## [WHAT IS NEEDED]
Go through the listing beneath and show each line containing the string "with".

--*--

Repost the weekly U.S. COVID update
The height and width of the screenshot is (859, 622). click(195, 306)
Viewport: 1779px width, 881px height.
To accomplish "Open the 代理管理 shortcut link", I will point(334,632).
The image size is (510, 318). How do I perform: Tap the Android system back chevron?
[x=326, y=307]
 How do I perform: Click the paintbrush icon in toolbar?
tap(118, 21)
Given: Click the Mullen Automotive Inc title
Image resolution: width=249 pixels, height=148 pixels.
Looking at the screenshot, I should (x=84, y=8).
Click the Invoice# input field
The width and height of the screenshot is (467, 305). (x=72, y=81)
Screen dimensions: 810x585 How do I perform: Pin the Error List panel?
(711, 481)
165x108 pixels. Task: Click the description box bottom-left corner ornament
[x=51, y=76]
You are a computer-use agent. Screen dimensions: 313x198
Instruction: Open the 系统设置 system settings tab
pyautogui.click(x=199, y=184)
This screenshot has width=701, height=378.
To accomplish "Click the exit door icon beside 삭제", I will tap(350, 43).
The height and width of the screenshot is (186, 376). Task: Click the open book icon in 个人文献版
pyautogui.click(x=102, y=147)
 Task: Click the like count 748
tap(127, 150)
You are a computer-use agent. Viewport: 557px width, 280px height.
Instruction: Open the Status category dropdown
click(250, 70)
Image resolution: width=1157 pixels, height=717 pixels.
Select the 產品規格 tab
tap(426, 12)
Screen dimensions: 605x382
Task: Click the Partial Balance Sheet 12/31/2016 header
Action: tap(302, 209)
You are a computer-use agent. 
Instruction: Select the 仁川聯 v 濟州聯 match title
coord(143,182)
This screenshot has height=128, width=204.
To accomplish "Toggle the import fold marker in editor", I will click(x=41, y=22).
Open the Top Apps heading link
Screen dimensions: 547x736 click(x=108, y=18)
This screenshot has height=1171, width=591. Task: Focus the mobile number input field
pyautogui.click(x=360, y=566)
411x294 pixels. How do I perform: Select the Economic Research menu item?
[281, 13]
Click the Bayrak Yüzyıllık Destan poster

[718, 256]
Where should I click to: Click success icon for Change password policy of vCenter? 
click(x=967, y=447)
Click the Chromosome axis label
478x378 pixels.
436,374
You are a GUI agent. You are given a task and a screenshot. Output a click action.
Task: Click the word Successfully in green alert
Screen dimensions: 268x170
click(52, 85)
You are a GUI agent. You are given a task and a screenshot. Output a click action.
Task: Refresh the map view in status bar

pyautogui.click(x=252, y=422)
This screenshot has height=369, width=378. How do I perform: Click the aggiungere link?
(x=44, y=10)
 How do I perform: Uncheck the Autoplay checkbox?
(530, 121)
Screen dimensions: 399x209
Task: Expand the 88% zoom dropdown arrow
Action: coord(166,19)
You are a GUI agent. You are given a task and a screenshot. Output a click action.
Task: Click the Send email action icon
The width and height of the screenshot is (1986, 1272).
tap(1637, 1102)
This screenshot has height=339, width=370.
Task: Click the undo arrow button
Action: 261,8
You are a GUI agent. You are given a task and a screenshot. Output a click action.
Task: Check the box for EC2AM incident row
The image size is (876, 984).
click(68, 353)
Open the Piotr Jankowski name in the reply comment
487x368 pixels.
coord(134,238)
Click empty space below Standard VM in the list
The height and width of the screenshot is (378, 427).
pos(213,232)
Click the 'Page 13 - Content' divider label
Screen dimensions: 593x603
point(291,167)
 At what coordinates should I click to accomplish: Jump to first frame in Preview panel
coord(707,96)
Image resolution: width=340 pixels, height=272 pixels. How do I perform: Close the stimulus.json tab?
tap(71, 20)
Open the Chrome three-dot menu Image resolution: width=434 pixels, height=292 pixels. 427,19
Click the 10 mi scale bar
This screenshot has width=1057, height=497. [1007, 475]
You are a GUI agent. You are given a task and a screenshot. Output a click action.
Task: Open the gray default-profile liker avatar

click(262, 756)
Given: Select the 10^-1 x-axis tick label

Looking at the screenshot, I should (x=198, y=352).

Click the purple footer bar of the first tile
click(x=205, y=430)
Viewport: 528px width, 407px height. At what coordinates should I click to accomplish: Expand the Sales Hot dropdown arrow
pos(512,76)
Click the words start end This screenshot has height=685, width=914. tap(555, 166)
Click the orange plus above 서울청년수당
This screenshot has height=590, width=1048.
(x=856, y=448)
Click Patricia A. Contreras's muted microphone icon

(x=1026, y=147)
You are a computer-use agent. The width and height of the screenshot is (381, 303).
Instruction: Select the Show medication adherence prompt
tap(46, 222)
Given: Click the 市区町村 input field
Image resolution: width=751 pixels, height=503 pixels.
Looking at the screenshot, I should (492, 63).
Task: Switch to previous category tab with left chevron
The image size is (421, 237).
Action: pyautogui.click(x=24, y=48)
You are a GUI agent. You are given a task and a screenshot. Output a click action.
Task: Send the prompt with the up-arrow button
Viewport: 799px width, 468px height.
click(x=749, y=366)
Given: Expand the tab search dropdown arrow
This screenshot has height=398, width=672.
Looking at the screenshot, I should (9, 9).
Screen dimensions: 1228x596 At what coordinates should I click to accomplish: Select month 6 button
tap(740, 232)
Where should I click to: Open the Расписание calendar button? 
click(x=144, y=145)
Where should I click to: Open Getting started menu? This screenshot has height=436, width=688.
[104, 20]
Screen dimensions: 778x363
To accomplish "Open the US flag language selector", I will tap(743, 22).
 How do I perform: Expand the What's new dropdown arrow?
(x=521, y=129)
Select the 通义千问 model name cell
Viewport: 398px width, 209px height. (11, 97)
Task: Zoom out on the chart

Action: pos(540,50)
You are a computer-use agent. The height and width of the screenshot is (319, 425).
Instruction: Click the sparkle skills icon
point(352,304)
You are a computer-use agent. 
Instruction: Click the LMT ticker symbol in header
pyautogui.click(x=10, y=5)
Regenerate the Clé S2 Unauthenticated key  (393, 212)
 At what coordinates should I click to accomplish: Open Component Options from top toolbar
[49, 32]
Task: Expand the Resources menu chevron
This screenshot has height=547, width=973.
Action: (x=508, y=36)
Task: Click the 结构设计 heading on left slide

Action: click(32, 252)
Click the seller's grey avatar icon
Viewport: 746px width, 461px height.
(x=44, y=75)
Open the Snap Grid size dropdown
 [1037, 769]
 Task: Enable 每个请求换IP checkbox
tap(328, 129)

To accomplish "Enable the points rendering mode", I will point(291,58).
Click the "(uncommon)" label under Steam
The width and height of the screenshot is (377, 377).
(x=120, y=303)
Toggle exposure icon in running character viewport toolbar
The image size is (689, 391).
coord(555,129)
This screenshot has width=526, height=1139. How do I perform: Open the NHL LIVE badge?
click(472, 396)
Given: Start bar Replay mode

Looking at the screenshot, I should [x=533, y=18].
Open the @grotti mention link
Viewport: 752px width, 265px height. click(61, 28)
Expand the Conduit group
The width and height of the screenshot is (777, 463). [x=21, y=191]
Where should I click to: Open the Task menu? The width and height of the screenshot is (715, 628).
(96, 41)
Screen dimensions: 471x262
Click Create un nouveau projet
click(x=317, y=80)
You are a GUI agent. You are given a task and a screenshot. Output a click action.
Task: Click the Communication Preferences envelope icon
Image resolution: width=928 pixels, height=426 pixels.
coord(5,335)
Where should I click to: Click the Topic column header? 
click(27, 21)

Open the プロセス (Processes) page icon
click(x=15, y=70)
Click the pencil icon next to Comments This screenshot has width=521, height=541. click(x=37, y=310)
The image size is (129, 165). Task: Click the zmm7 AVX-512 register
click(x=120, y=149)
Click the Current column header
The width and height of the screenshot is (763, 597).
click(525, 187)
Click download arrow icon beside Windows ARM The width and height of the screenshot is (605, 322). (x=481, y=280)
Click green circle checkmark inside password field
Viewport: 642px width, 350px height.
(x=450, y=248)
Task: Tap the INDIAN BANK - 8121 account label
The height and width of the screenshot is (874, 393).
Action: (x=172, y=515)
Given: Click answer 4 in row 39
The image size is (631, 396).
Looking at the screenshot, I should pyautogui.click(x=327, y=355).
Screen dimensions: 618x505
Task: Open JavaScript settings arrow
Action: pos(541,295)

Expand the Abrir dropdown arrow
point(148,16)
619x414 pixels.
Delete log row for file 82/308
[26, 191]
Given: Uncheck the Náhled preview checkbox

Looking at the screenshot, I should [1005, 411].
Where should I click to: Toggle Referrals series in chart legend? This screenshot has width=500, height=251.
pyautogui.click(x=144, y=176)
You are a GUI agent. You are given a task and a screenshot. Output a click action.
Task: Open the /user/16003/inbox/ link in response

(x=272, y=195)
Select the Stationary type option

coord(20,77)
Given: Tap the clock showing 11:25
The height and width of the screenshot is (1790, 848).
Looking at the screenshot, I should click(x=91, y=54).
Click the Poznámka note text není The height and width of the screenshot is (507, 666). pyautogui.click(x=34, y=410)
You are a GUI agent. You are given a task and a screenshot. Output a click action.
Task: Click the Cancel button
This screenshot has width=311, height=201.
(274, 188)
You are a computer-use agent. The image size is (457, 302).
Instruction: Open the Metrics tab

--*--

## [THE COMPLETED TASK]
Task: Switch to previous category tab with left chevron
Task: Send the prompt with the up-arrow button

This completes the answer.